Ismael deu tudo o que tinha em troca de documentos falsos, apostou a vida ao embarcar rumo à Turquia e enfrentou condições desumanas enquanto trabalhou na construção civil, sem receber quase nada em troca. Ainda conseguiu escapar para a Grécia, mas o sonho durou muito pouco, até que as autoridades o tivessem convidado a sair do país, de volta a Marrocos. A deportação cumpriu-se e o nosso amigo foi forçado a regressar às origens. Até hoje. Ismael não esquece o sofrimento que viveu. Foi agredido e viu muitos dos seus companheiros sofrerem na pele a vulnerabilidade a que tinham sido votados. Voltou para Marrocos de cabeça erguida e com a ideia de que trazia uma história para contar aos seus. Hoje vive em Imilchil, em plena cordilheira do Altas, ajuda o irmão na gestão do Albergue que este possui no centro da vila e guia turistas de todo o mundo pelas escarpas e cumes das montanhas da região. Fala francês, inglês e espanhol, e soma amizades com quase todos os por lá vão passando.
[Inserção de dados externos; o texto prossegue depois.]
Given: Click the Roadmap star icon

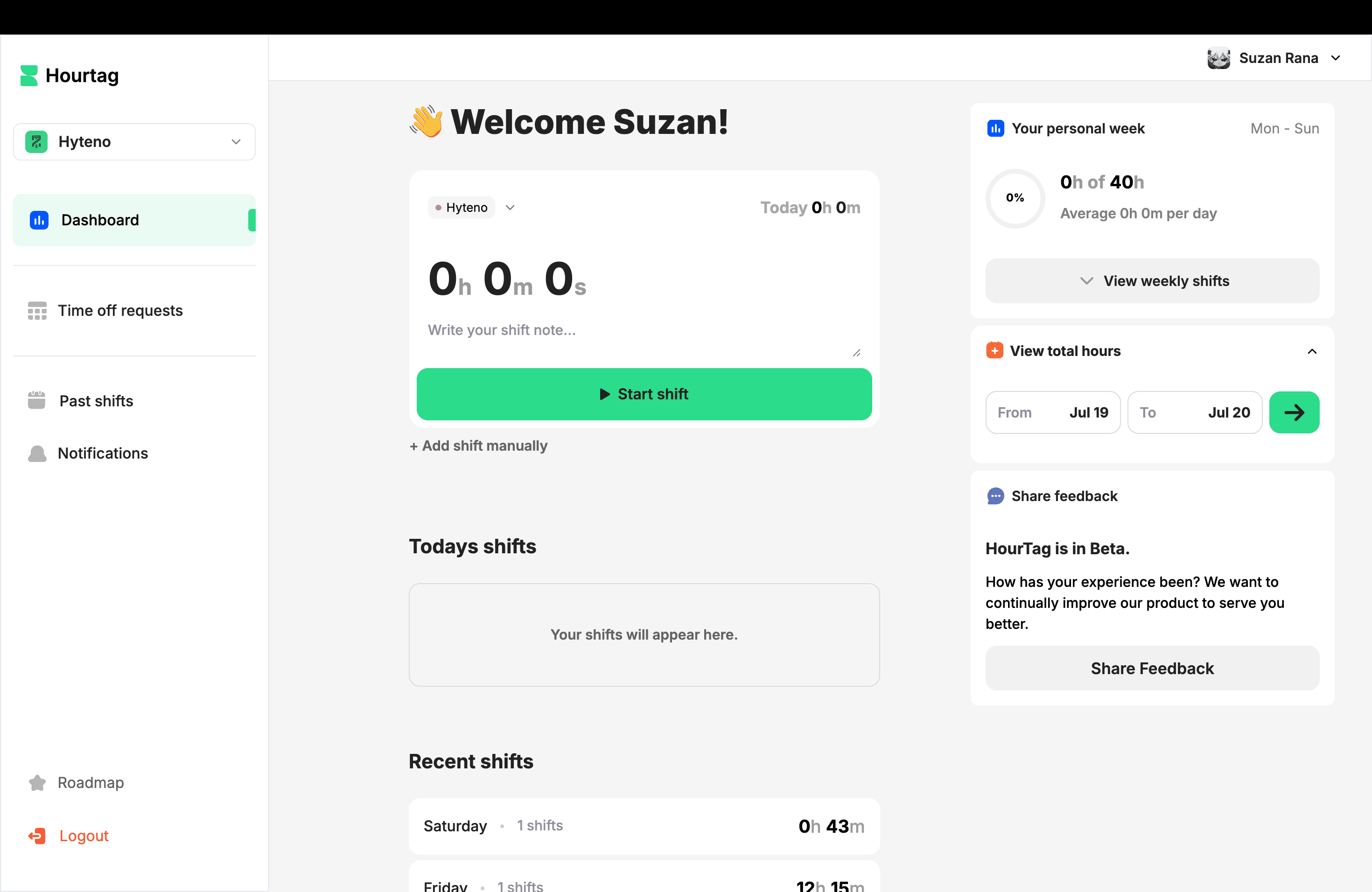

A conversa entre os quatro durou horas e impressionou-nos pelos detalhes e força com que aquele jovem, praticamente com a nossa idade, narrava as memórias que guarda da sua jornada. Dele ficámos e continuamos amigos, esperando que possa vir um dia a Portugal, para que lhe possamos retribuir com a mesma boa vontade e companheirismo, uma visita guiada à descoberta de Lisboa.
Já era tarde e a alvorada, no dia seguinte, aconteceria antes do sol nascer. Dormimos sobre o cansaço que carregávamos connosco, a contemplar aquele céu salpicado de estrelas cintilantes, como nunca tínhamos visto antes. Um embalo anestesiante, sob o silêncio mais absoluto, que alguma vez pudemos experimentar.
Ao primeiro foco de luz, o António saltou do chão e caminhou em direção à duna mais próxima para contemplar o postal em movimento. Acordou-nos e tomámos caminho para testemunharmos aquele momento único do dia. À medida que o sol ia espreitando no horizonte, olhávamos para a Erg Chebbi, onde centenas de turistas aguardavam ansiosamente o nascer do dia.
As dunas voltaram a mudar de cor, a temperatura subia progressivamente e na areia observávamos a dança de sombras, de duna a duna, à medida o sol subia.
Montar camelos durante uma hora de trajeto, não foi das experiências mais agradáveis que vivemos. Foi desconfortável, mas necessário. Retomámos caminho, acompanhados pela leve brisa que ia soprando areia das dunas, até alcançarmos de novo Hassilabied.
As expectativas já se concentravam em torno do próximo destino: Aït-Ben-Haddou. Mal sabíamos nós, das agruras que nos haviam de estar reservadas nas etapas seguintes desta aventura em solo marroquino.